Each entry needs to be reproduced verbatim.

__Records to use__.
________________________________________
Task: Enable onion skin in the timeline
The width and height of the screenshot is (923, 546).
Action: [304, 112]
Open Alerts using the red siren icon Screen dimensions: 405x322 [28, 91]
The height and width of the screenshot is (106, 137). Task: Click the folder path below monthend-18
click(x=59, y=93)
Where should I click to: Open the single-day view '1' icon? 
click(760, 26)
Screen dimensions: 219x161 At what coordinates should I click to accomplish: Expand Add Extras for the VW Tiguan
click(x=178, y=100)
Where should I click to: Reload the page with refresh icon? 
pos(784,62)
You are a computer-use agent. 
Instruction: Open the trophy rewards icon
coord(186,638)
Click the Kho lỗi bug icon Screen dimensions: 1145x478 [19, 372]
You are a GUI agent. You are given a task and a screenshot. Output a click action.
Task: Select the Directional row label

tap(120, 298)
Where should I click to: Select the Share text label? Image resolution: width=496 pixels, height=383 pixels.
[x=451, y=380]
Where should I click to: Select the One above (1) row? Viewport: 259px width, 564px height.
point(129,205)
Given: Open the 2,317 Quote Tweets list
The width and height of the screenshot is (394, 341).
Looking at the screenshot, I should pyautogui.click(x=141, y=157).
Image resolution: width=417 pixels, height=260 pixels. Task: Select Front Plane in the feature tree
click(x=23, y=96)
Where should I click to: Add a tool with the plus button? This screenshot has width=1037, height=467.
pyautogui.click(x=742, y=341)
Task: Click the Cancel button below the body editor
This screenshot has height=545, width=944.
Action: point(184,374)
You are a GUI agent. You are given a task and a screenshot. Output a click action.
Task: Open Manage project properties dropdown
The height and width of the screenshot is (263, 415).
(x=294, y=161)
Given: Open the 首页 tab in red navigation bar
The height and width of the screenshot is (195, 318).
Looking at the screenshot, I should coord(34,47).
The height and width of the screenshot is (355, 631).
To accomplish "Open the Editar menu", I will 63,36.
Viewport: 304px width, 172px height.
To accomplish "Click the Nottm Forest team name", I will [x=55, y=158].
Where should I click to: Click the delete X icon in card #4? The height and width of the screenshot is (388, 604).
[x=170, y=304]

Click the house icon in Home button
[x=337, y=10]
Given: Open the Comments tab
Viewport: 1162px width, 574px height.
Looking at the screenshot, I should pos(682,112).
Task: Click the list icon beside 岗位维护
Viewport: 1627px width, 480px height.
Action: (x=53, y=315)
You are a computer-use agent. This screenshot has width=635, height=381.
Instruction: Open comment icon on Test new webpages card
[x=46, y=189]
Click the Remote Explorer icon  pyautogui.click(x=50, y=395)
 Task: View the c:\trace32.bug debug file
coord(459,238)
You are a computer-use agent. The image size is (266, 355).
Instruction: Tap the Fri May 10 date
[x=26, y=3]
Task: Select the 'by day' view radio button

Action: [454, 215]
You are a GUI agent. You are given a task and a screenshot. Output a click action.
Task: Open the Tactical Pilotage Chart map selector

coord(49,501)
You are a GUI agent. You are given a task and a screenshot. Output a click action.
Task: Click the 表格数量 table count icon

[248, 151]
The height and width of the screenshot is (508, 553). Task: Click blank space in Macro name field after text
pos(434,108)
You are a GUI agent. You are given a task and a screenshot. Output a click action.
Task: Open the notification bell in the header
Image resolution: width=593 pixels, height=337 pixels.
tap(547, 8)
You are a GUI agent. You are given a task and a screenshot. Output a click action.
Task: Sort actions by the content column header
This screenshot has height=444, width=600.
________________________________________
__Result__.
Task: Enable onion skin in the timeline
The width and height of the screenshot is (923, 546).
Action: [304, 112]
Open Alerts using the red siren icon Screen dimensions: 405x322 [28, 91]
The height and width of the screenshot is (106, 137). Task: Click the folder path below monthend-18
click(x=59, y=93)
Where should I click to: Open the single-day view '1' icon? 
click(760, 26)
Screen dimensions: 219x161 At what coordinates should I click to accomplish: Expand Add Extras for the VW Tiguan
click(x=178, y=100)
Where should I click to: Reload the page with refresh icon? 
pos(784,62)
You are a computer-use agent. 
Instruction: Open the trophy rewards icon
coord(186,638)
Click the Kho lỗi bug icon Screen dimensions: 1145x478 [19, 372]
You are a GUI agent. You are given a task and a screenshot. Output a click action.
Task: Select the Directional row label

tap(120, 298)
Where should I click to: Select the Share text label? Image resolution: width=496 pixels, height=383 pixels.
[x=451, y=380]
Where should I click to: Select the One above (1) row? Viewport: 259px width, 564px height.
point(129,205)
Given: Open the 2,317 Quote Tweets list
The width and height of the screenshot is (394, 341).
Looking at the screenshot, I should pyautogui.click(x=141, y=157).
Image resolution: width=417 pixels, height=260 pixels. Task: Select Front Plane in the feature tree
click(x=23, y=96)
Where should I click to: Add a tool with the plus button? This screenshot has width=1037, height=467.
pyautogui.click(x=742, y=341)
Task: Click the Cancel button below the body editor
This screenshot has height=545, width=944.
Action: point(184,374)
You are a GUI agent. You are given a task and a screenshot. Output a click action.
Task: Open Manage project properties dropdown
The height and width of the screenshot is (263, 415).
(x=294, y=161)
Given: Open the 首页 tab in red navigation bar
The height and width of the screenshot is (195, 318).
Looking at the screenshot, I should coord(34,47).
The height and width of the screenshot is (355, 631).
To accomplish "Open the Editar menu", I will 63,36.
Viewport: 304px width, 172px height.
To accomplish "Click the Nottm Forest team name", I will [x=55, y=158].
Where should I click to: Click the delete X icon in card #4? The height and width of the screenshot is (388, 604).
[x=170, y=304]

Click the house icon in Home button
[x=337, y=10]
Given: Open the Comments tab
Viewport: 1162px width, 574px height.
Looking at the screenshot, I should pos(682,112).
Task: Click the list icon beside 岗位维护
Viewport: 1627px width, 480px height.
Action: (x=53, y=315)
You are a computer-use agent. This screenshot has width=635, height=381.
Instruction: Open comment icon on Test new webpages card
[x=46, y=189]
Click the Remote Explorer icon  pyautogui.click(x=50, y=395)
 Task: View the c:\trace32.bug debug file
coord(459,238)
You are a computer-use agent. The image size is (266, 355).
Instruction: Tap the Fri May 10 date
[x=26, y=3]
Task: Select the 'by day' view radio button

Action: [454, 215]
You are a GUI agent. You are given a task and a screenshot. Output a click action.
Task: Open the Tactical Pilotage Chart map selector

coord(49,501)
You are a GUI agent. You are given a task and a screenshot. Output a click action.
Task: Click the 表格数量 table count icon

[248, 151]
The height and width of the screenshot is (508, 553). Task: Click blank space in Macro name field after text
pos(434,108)
You are a GUI agent. You are given a task and a screenshot. Output a click action.
Task: Open the notification bell in the header
Image resolution: width=593 pixels, height=337 pixels.
tap(547, 8)
You are a GUI agent. You are given a task and a screenshot. Output a click action.
Task: Sort actions by the content column header
This screenshot has height=444, width=600.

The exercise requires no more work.